__Your instructions__:
Rewrite all of the rows below as a numbered list, leaving out any blank lines.

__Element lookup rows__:
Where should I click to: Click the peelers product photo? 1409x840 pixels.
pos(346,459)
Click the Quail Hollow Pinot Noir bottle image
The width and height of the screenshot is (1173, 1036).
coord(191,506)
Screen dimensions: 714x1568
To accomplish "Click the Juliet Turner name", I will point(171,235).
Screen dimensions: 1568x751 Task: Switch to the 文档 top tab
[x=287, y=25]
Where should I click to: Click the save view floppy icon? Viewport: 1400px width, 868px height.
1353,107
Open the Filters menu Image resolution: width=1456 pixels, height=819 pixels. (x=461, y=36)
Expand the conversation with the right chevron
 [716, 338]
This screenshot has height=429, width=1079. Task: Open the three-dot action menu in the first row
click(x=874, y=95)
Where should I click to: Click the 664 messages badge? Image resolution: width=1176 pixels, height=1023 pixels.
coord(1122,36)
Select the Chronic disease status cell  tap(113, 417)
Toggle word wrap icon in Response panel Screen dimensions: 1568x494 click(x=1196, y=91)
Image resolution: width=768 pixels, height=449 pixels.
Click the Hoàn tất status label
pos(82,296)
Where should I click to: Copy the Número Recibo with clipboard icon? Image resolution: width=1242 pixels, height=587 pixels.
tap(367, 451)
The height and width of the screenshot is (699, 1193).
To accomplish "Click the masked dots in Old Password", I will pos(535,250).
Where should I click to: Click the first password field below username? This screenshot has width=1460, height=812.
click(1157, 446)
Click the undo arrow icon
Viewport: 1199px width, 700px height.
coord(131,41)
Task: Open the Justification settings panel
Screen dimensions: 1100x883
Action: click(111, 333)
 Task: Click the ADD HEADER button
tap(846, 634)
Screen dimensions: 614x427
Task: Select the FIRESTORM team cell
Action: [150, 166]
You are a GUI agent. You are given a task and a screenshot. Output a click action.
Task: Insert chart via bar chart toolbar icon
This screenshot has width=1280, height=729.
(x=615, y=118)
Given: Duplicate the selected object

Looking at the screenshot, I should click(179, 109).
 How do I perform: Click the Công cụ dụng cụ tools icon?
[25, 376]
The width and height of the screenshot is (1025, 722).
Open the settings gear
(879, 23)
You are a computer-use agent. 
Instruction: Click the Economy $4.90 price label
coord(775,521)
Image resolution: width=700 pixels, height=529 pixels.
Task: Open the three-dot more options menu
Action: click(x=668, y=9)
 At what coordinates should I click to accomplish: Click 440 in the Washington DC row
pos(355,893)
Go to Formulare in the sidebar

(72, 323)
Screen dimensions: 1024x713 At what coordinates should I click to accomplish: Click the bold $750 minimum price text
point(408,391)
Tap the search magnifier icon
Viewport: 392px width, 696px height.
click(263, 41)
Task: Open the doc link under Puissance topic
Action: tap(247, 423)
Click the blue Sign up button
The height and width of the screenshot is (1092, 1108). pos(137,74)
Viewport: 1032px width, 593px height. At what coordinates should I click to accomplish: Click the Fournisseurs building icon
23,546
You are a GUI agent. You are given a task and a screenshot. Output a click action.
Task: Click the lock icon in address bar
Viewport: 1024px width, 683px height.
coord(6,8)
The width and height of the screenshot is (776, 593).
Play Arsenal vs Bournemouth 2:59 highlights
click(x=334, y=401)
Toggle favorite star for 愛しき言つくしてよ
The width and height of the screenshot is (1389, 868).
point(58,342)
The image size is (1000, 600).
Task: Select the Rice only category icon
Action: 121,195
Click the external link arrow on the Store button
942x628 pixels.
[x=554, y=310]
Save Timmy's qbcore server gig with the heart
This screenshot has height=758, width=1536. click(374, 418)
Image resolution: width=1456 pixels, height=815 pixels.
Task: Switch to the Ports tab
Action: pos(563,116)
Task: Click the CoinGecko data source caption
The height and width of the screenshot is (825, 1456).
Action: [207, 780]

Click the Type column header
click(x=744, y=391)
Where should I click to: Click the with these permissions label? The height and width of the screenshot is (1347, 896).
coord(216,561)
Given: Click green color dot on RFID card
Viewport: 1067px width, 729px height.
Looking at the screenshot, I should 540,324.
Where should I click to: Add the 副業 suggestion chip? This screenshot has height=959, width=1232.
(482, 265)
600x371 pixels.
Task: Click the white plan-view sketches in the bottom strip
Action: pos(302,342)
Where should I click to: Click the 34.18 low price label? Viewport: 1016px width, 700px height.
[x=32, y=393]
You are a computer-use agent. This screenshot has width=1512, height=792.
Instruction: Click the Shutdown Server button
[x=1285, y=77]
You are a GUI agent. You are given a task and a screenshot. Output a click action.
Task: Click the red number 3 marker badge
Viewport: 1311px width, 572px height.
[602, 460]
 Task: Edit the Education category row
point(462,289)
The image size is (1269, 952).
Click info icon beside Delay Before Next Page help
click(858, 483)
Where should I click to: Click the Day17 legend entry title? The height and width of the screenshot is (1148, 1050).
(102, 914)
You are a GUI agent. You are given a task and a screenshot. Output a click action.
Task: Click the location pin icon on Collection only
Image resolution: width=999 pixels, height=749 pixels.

__Task solution__:
1. Where should I click to: Click the peelers product photo? 1409x840 pixels.
2. pos(346,459)
3. Click the Quail Hollow Pinot Noir bottle image
4. The width and height of the screenshot is (1173, 1036).
5. coord(191,506)
6. Screen dimensions: 714x1568
7. To accomplish "Click the Juliet Turner name", I will point(171,235).
8. Screen dimensions: 1568x751 Task: Switch to the 文档 top tab
9. [x=287, y=25]
10. Where should I click to: Click the save view floppy icon? Viewport: 1400px width, 868px height.
11. 1353,107
12. Open the Filters menu Image resolution: width=1456 pixels, height=819 pixels. (x=461, y=36)
13. Expand the conversation with the right chevron
14.  [716, 338]
15. This screenshot has height=429, width=1079. Task: Open the three-dot action menu in the first row
16. click(x=874, y=95)
17. Where should I click to: Click the 664 messages badge? Image resolution: width=1176 pixels, height=1023 pixels.
18. coord(1122,36)
19. Select the Chronic disease status cell  tap(113, 417)
20. Toggle word wrap icon in Response panel Screen dimensions: 1568x494 click(x=1196, y=91)
21. Image resolution: width=768 pixels, height=449 pixels.
22. Click the Hoàn tất status label
23. pos(82,296)
24. Where should I click to: Copy the Número Recibo with clipboard icon? Image resolution: width=1242 pixels, height=587 pixels.
25. tap(367, 451)
26. The height and width of the screenshot is (699, 1193).
27. To accomplish "Click the masked dots in Old Password", I will pos(535,250).
28. Where should I click to: Click the first password field below username? This screenshot has width=1460, height=812.
29. click(1157, 446)
30. Click the undo arrow icon
31. Viewport: 1199px width, 700px height.
32. coord(131,41)
33. Task: Open the Justification settings panel
34. Screen dimensions: 1100x883
35. Action: click(111, 333)
36.  Task: Click the ADD HEADER button
37. tap(846, 634)
38. Screen dimensions: 614x427
39. Task: Select the FIRESTORM team cell
40. Action: [150, 166]
41. You are a GUI agent. You are given a task and a screenshot. Output a click action.
42. Task: Insert chart via bar chart toolbar icon
43. This screenshot has width=1280, height=729.
44. (x=615, y=118)
45. Given: Duplicate the selected object
46. Looking at the screenshot, I should click(179, 109).
47.  How do I perform: Click the Công cụ dụng cụ tools icon?
48. [25, 376]
49. The width and height of the screenshot is (1025, 722).
50. Open the settings gear
51. (879, 23)
52. You are a computer-use agent. 
53. Instruction: Click the Economy $4.90 price label
54. coord(775,521)
55. Image resolution: width=700 pixels, height=529 pixels.
56. Task: Open the three-dot more options menu
57. Action: click(x=668, y=9)
58.  At what coordinates should I click to accomplish: Click 440 in the Washington DC row
59. pos(355,893)
60. Go to Formulare in the sidebar
61. (72, 323)
62. Screen dimensions: 1024x713 At what coordinates should I click to accomplish: Click the bold $750 minimum price text
63. point(408,391)
64. Tap the search magnifier icon
65. Viewport: 392px width, 696px height.
66. click(263, 41)
67. Task: Open the doc link under Puissance topic
68. Action: tap(247, 423)
69. Click the blue Sign up button
70. The height and width of the screenshot is (1092, 1108). pos(137,74)
71. Viewport: 1032px width, 593px height. At what coordinates should I click to accomplish: Click the Fournisseurs building icon
72. 23,546
73. You are a GUI agent. You are given a task and a screenshot. Output a click action.
74. Task: Click the lock icon in address bar
75. Viewport: 1024px width, 683px height.
76. coord(6,8)
77. The width and height of the screenshot is (776, 593).
78. Play Arsenal vs Bournemouth 2:59 highlights
79. click(x=334, y=401)
80. Toggle favorite star for 愛しき言つくしてよ
81. The width and height of the screenshot is (1389, 868).
82. point(58,342)
83. The image size is (1000, 600).
84. Task: Select the Rice only category icon
85. Action: 121,195
86. Click the external link arrow on the Store button
87. 942x628 pixels.
88. [x=554, y=310]
89. Save Timmy's qbcore server gig with the heart
90. This screenshot has height=758, width=1536. click(374, 418)
91. Image resolution: width=1456 pixels, height=815 pixels.
92. Task: Switch to the Ports tab
93. Action: pos(563,116)
94. Task: Click the CoinGecko data source caption
95. The height and width of the screenshot is (825, 1456).
96. Action: [207, 780]
97. Click the Type column header
98. click(x=744, y=391)
99. Where should I click to: Click the with these permissions label? The height and width of the screenshot is (1347, 896).
100. coord(216,561)
101. Given: Click green color dot on RFID card
102. Viewport: 1067px width, 729px height.
103. Looking at the screenshot, I should 540,324.
104. Where should I click to: Add the 副業 suggestion chip? This screenshot has height=959, width=1232.
105. (482, 265)
106. 600x371 pixels.
107. Task: Click the white plan-view sketches in the bottom strip
108. Action: pos(302,342)
109. Where should I click to: Click the 34.18 low price label? Viewport: 1016px width, 700px height.
110. [x=32, y=393]
111. You are a computer-use agent. This screenshot has width=1512, height=792.
112. Instruction: Click the Shutdown Server button
113. [x=1285, y=77]
114. You are a GUI agent. You are given a task and a screenshot. Output a click action.
115. Task: Click the red number 3 marker badge
116. Viewport: 1311px width, 572px height.
117. [602, 460]
118.  Task: Edit the Education category row
119. point(462,289)
120. The image size is (1269, 952).
121. Click info icon beside Delay Before Next Page help
122. click(858, 483)
123. Where should I click to: Click the Day17 legend entry title? The height and width of the screenshot is (1148, 1050).
124. (102, 914)
125. You are a GUI agent. You are given a task and a screenshot. Output a click action.
126. Task: Click the location pin icon on Collection only
127. Image resolution: width=999 pixels, height=749 pixels.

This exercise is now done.